**DAFTAR TUGAS**
1. Bisakah Anda mencetak tanpa perubahan bagian teks tentang penyanderaan oleh Abu Sayyaf, mulai dari "Dalam upaya pembebasan" sampai dengan "Jakarta, Minggu (3/4)."?
2. Bisakah Anda menyusun ulang paragraf yang diawali "Kesepuluh sandera itu" dalam teks tentang penyanderaan oleh Abu Sayyaf menjadi daftar singkat yang memuat fakta utamanya?

**TEKS BACAAN**
══════════

IST |
JAKARTA - Hari ini, Jumat (8/4), batas waktu permintaan uang tebusan
dari kelompok Abu Sayyaf berakhir atau juga dikenal sebagai Al Harakat Al
Islamiyya. Kelompok separatis yang terdiri dari milisi Islam ini yang berbasis
di sekitar kepulauan selatan Filipina.
Abu Sayyaf adalah salah satu kelompok separatis paling
berbahaya. Diketahui beberapa anggotanya pernah belajar atau bekerja di Arab
Saudi dan mengembangkan hubungan dengan mujahidin ketika bertempur dan berlatih
di Afganistan dan Pakistan, yang kini disebut kelompok Islamic State of Iraq
and Syria (ISIS).
Saat ini kelompok tersebut tengah menyandera Warga Negara
Indonesia (WNI) yang berjumlah tujuh orang, dari awal berjumlah 10 orang.
Kesepuluh sandera itu adalah Peter B Tonson (kapten), Julian
Philip, Mahmud, Suriansyah, Surianto, Wawan Saputra, Bayu Oktavianto, Reynaldi,
Alvian Elvis Peti, serta Wendi Raknadian. Mereka sudah disandera setidaknya dua
hari sebelum 26 Maret. Kelompok itu meminta tebusan 50 juta peso atau setara Rp
15 miliar.
Dalam upaya pembebasan WNI, Menteri Luar Negeri (Menlu)
Retno Mrasudi melakukan upaya perbincangan dengan negoisasi dengan negara
Filipina. Bahkan dalam opsi ini Presiden Joko Widodo (Jokowi) menyarankan agar
terjalin dialog, agar seluruh WNI pulang dengan selamat.
"Opsi dialog tetap dilakukan, untuk menyelamatkan yang
disandera," kata Jokowi usai menonton babak pertama final Bhayangkara di
Gelora Bung Karno, Jakarta, Minggu (3/4).

══════════

**CUPLIKAN DATA**
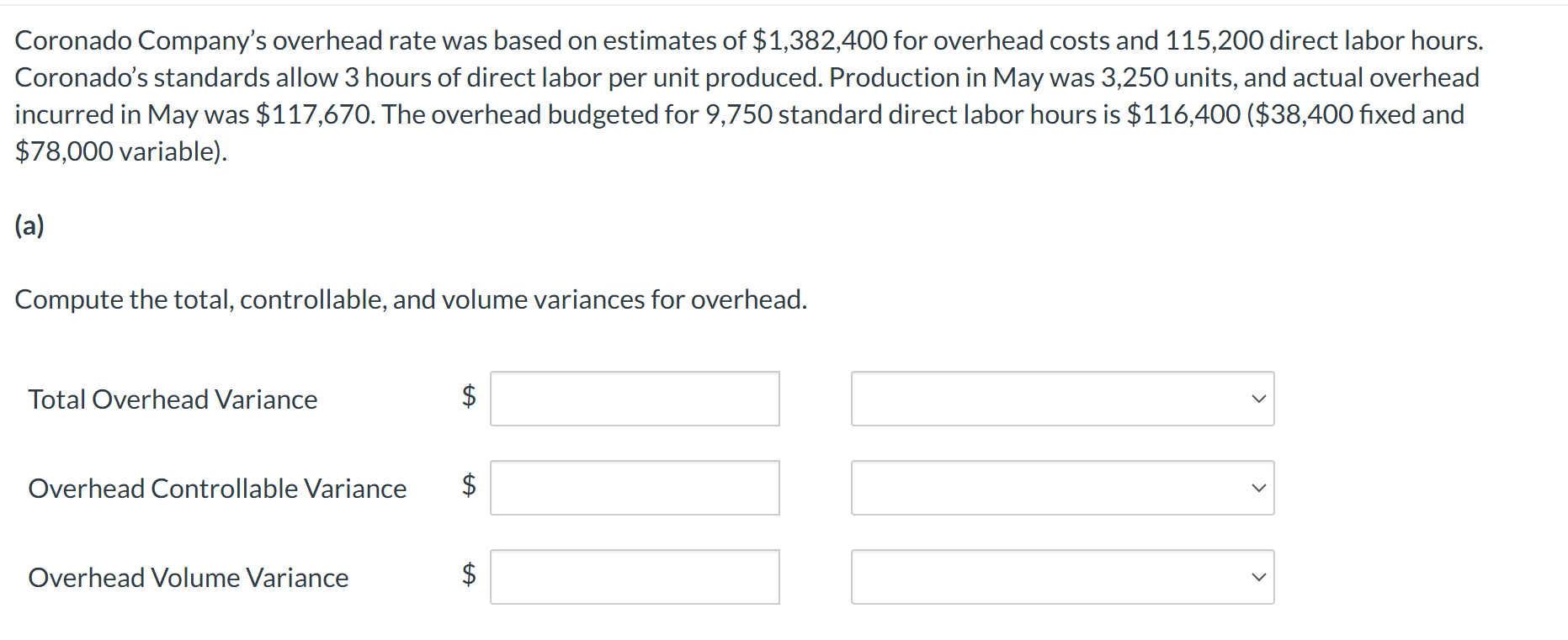Select the dollar sign next to Total Overhead Variance
Screen dimensions: 1568x640
point(469,399)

══════════

**JAWABAN LATIHAN**
1.
Dalam upaya pembebasan WNI, Menteri Luar Negeri (Menlu)
Retno Mrasudi melakukan upaya perbincangan dengan negoisasi dengan negara
Filipina. Bahkan dalam opsi ini Presiden Joko Widodo (Jokowi) menyarankan agar
terjalin dialog, agar seluruh WNI pulang dengan selamat.
"Opsi dialog tetap dilakukan, untuk menyelamatkan yang
disandera," kata Jokowi usai menonton babak pertama final Bhayangkara di
Gelora Bung Karno, Jakarta, Minggu (3/4).

2.
- Sandera: Peter B Tonson (kapten), Julian Philip, Mahmud, Suriansyah, Surianto, Wawan Saputra, Bayu Oktavianto, Reynaldi, Alvian Elvis Peti, dan Wendi Raknadian.
- Waktu penyanderaan: setidaknya dua hari sebelum 26 Maret.
- Tebusan yang diminta: 50 juta peso atau setara Rp 15 miliar.